**PROBLEM REQUIREMENTS**:
From the entries below, return exactly the lines beginning at the one that contains "Screen dimensions: 600x486" and ending at the one that contains "Open the NASAcast thumbnail", both of them included, and only those lines.

**EXERCISE INPUT**:
------------------------------------

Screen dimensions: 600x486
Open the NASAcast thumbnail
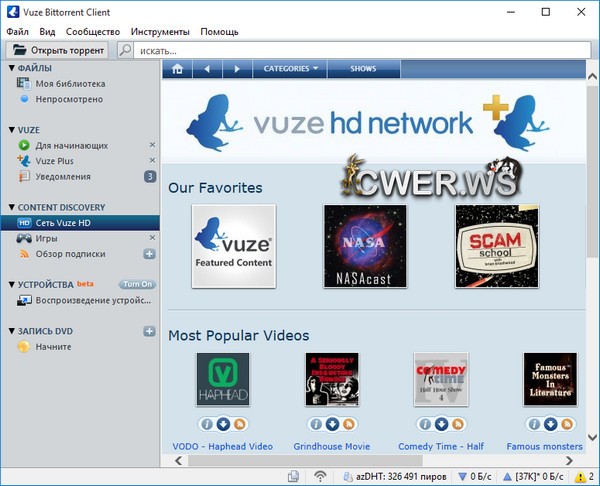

------------------------------------

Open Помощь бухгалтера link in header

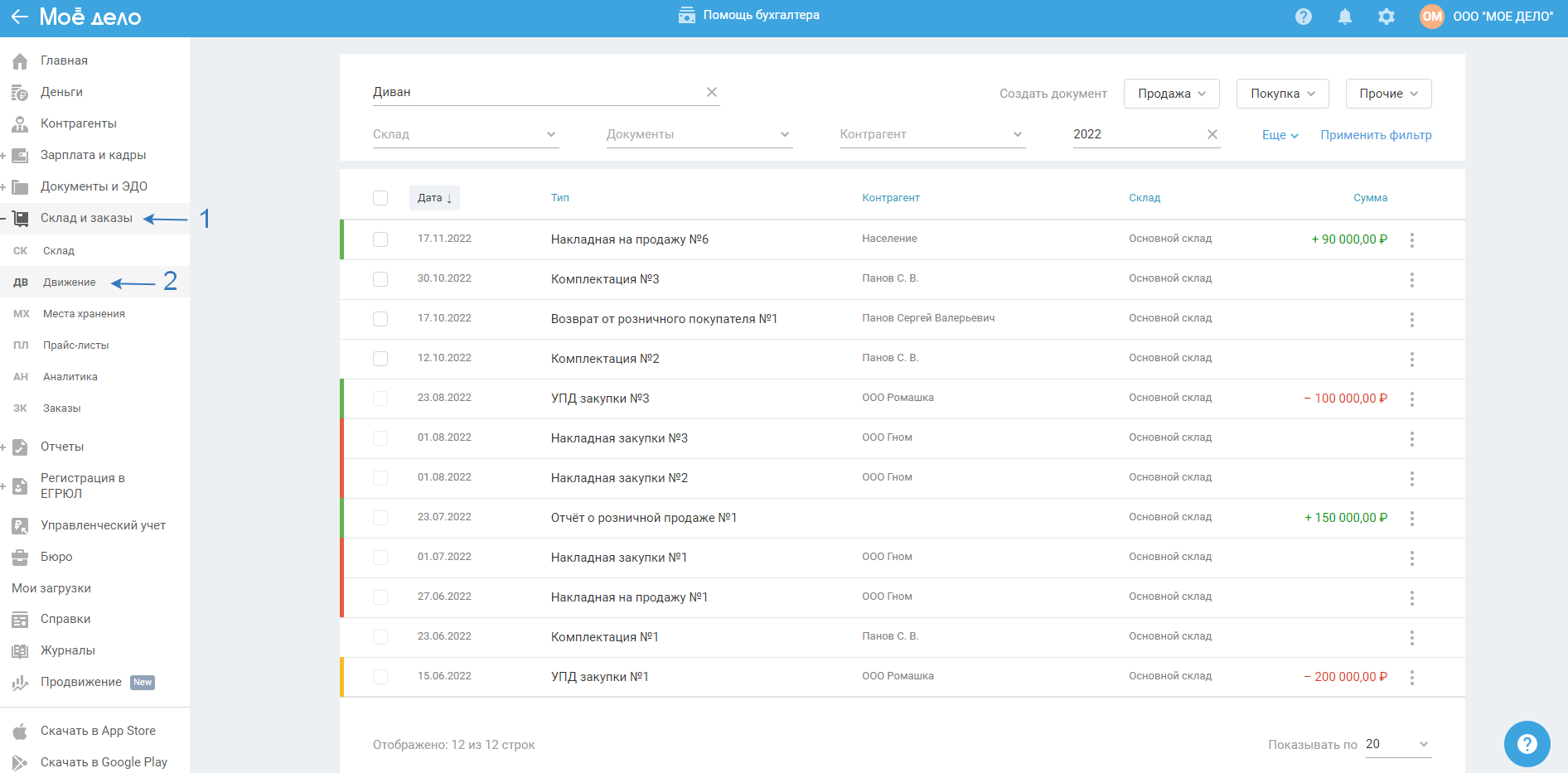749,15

------------------------------------

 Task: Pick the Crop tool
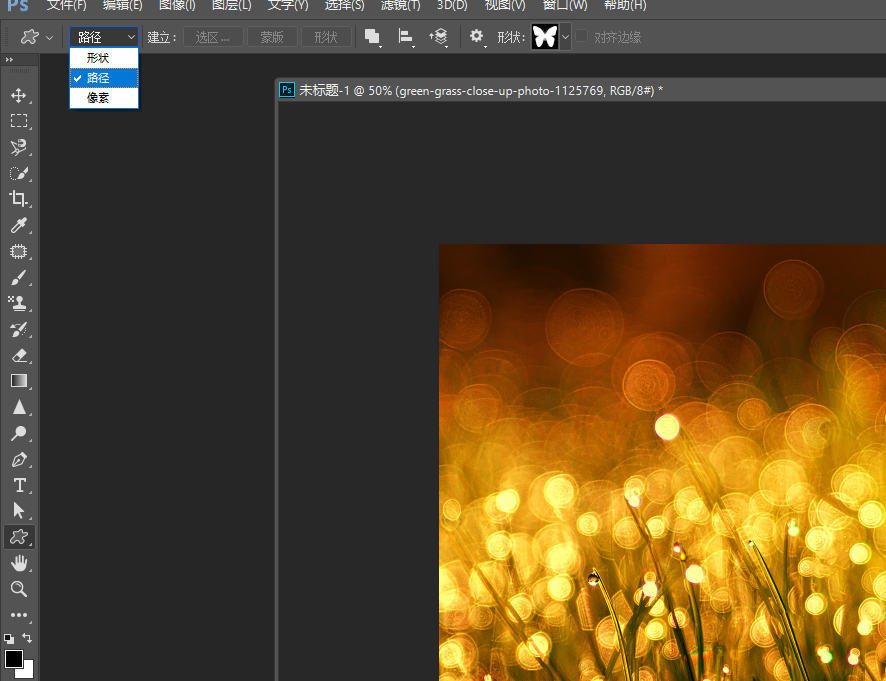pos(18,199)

------------------------------------

**ANSWER**:
Screen dimensions: 600x486
Open the NASAcast thumbnail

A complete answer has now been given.